SGML also had lots of features which enabled human-editing, it allowed
you to skip end tags, it even allowed you to skip intermediate tags
so that if a chapter couldn't contain characters directly (characters
must be wrapped with a paragraph) the parser would implicitly include
a paragraph anyway.  These extra syntax features did wonders for SGML's
flexibility and in no small way were responsible for HTML's success.
However, the implicit and missing end tags required that a parser know
the document type definition before it could parse an SGML text.  Further,
these implicit thingys made it hard to write parsers.   

Therefore, there was a simplification movement in HTML land where
the strcutral features (attributes, mixed content, named list) components
of SGML were kept but the features which required a DTD and made 
parsing complex (implicit tags, optional end tags, etc) were dropped.
This simplified SGML was dubbed XML and was then markeded as 
HTML-next-generation.   The marketing for XML has been enormous, but
at it's core, it is still primarly a structured document markup language.

Due to XML's popularity, lots of people have tried to get it to work
for other things.   A few people have made XML databases and others
have used XML for object serialization and invocation (SOAP/XML-RPC)
and it has had many other uses.  However, most of these uses tend to 
use a vastly simplified subset of XML and indeed impose additional
constraints on XML as far as particular attributes, etc.   These 
additional attributes/constrains are often needed to model native
datastructures of modern languages and they include: (a) a way to 
specify node type, (b) a way to express that a node occurs more than
once in the graph-serialized-as-a-tree, (c) a manner to restrict 
mixed content which does not usually occur in modern languages, (d)
restrictions on named list model are also common.

However, even with these constraints and fix-ups, at its heart,
XML is a much more complicated beast and this complexity is reflected
in the DOM and SAX interface.   Since this is the primary interface
used by programmers, programmers must grapple with documentisms
even if they don't need structured document features.

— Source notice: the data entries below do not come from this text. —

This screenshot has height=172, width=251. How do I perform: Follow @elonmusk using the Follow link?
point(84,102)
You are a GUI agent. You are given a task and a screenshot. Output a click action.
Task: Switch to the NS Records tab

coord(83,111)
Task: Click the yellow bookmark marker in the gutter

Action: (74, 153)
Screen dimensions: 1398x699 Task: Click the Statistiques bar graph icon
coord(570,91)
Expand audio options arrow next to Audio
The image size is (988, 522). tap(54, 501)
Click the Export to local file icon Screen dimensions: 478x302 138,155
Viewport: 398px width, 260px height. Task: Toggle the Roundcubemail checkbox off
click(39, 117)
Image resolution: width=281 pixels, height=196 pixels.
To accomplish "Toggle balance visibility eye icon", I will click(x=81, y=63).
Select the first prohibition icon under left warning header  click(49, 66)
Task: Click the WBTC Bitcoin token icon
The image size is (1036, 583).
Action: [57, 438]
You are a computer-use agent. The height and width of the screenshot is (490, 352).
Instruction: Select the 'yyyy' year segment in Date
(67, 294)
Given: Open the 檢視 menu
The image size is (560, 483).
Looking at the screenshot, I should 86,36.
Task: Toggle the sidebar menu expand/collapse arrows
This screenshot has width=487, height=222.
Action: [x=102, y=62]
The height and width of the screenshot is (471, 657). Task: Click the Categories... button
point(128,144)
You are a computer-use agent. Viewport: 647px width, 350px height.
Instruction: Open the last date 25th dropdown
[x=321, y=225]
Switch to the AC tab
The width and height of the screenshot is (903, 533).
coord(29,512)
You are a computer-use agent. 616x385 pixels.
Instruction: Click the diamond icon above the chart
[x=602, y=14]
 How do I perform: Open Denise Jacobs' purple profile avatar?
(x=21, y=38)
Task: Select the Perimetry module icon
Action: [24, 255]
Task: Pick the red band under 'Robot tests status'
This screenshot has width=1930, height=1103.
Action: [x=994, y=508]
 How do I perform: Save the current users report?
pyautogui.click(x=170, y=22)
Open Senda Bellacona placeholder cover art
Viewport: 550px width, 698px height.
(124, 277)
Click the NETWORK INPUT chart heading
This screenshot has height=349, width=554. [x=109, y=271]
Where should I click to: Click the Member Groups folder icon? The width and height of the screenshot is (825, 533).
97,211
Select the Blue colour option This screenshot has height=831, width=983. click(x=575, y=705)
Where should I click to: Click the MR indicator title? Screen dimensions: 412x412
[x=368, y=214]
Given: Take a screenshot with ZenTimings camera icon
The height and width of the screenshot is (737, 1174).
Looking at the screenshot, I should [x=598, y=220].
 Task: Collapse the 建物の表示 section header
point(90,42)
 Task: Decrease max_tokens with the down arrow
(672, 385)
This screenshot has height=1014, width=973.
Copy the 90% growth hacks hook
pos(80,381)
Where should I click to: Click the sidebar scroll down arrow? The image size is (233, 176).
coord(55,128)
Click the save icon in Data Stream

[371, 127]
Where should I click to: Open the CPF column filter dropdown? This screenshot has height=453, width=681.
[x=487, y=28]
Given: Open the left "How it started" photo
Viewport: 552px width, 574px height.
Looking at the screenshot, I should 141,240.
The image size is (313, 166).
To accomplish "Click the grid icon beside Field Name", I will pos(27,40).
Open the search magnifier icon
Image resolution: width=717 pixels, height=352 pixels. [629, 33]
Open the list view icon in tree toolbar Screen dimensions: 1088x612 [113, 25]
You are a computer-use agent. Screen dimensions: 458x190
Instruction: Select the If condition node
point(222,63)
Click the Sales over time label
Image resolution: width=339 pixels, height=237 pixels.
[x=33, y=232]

In summary, I'm not saying that XML is bad.  It's is fantastic for
structured document processing (I have direct experience here).  However,
just beacuse it has had great success in this domain doesn't mean that
this success will be long-lasting in other domains.  I see people
using XML for lots of purposes it was never designed for; certainly
it is flexible enough to do it, but the question is:  At what price?
With XML the price is pretty steep, especially for "object serialization"
requirements where attributes, mixed-content, and named-lists arn't
needed and where other things such as typing, graph links, map/lists,
and treating characters as a whole scalar (rather than as chunks
of characters) is what you want.

So, that said, YAML (YAML Ain't Markup Language, http://yaml.org) was 
designed to meet the needs of object serialization directly.   In this 
domain, I must say, it is much much better than XML.  Just like in the 
document serialization domain for which XML was designed, YAML would 
not work very well at all...  YAML isn't markup.  In YAML you have 
dictionaries, lists, and scalars; you don't have chararacters that 
are tagged.  The difference may seem subtle, but the actual impact 
is huge.  It's a completely different mid-set.  For a programmer with 
serialization needs, YAML fits the bill perfectly while XML requires 
quite a bit of effort to make work.

The only down side of YAML is that it isn't buzz-word compliant and
the implementation's aren't quite mature yet.  The implementations will
come along (the native python one isn't bad at all).  And hopefully 
buzz-word compliance will come along eventually, till then there is
a subsetted XML mapping of YAML (http://yaml.org/xml.html) which 
you can use.   I'll patch up the python parser to read/write from
this XML format within a few more weeks.   This way those team
members which have to have to be buzz-word compliant can do so.
For my day job, I'm more interested in getting the job done...

Best,

Clark